THE TASK: Whenever a line in the entries includes the word "Antwerpen", copy that line out.

EXERCISE MATERIALS:

__________________________________________________

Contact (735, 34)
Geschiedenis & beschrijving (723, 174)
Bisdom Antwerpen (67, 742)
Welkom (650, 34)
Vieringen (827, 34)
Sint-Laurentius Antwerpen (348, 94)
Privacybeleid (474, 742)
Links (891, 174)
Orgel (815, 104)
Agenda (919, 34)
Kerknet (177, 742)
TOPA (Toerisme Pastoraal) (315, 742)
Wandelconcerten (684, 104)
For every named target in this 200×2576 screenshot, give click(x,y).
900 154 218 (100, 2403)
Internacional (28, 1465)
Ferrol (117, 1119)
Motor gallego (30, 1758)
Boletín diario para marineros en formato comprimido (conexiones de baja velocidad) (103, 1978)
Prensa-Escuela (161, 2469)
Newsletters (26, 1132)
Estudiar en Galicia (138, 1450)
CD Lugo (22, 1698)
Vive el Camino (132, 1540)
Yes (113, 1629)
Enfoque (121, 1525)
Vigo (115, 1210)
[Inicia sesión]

__________________________________________________

EXERCISE RESULT:
Bisdom Antwerpen (67, 742)
Sint-Laurentius Antwerpen (348, 94)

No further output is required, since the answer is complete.